Tonguebreaker
- aolundsmith
- Nov 5, 2020
- 1 min read

Tonguebreaker by Leah Lakshmi Piepzna-Samarasinha
This book is a soft, wild, aching spell. It is glitter and guts. It is relentless...and restful. It is unapologetic, yearning towards the future, and also deeply meditative upon and informed by the past. After reading Piepzna-Samarasinha’s work for years in various magazines, zines, and collections, it was incredibly satisfying and enriching to read an entire book of their poetry and performance pieces—I felt extremely moved emotionally and also moved (politically) to action, expansion, and deeper listening and consciousness as I eagerly read these personal, communal, generous, and unflinching poems.

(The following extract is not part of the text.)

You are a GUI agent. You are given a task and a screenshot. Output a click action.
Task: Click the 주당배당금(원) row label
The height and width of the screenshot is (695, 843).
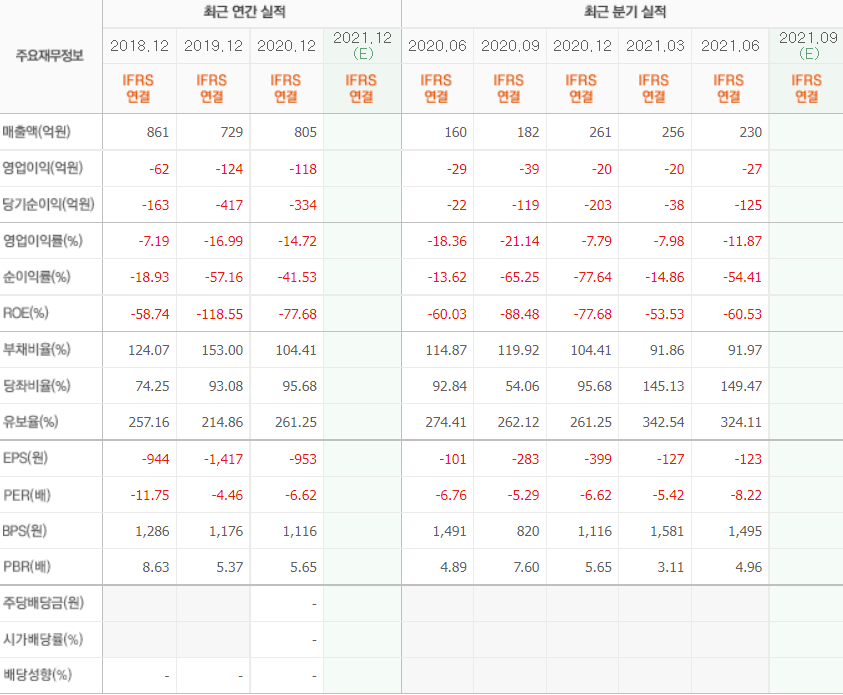pos(43,603)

This book is aching with grief and loss, particularly the loss of BIPOC femme disabled/crip/crazy elders who made so many ways for revolutions both intimate and massive. This grief and loss is bound together with other traumas and pains experienced by Piepzna-Samarasinha personally, and magicked into something powerful and transformative: “At 42 I make a beautiful dress of all my scars / Scar tissue is the strongest tissue in the body / Maybe you are unlucky if you do not have a card to its library” (85). I felt opened, reading this book. I felt Piepzna-Samarasinha asking more of me and the world, a call to devote our energy and love towards a more creative, inclusive, and caring future. I felt opened to the simultaneous possibilities of always seeking to avoid causing harm and remembering that harms, struggles, pains, and traumas can also bring us great strength, be beautiful, honored, celebrated, and help connect us to others in a web of sparkling interdependence.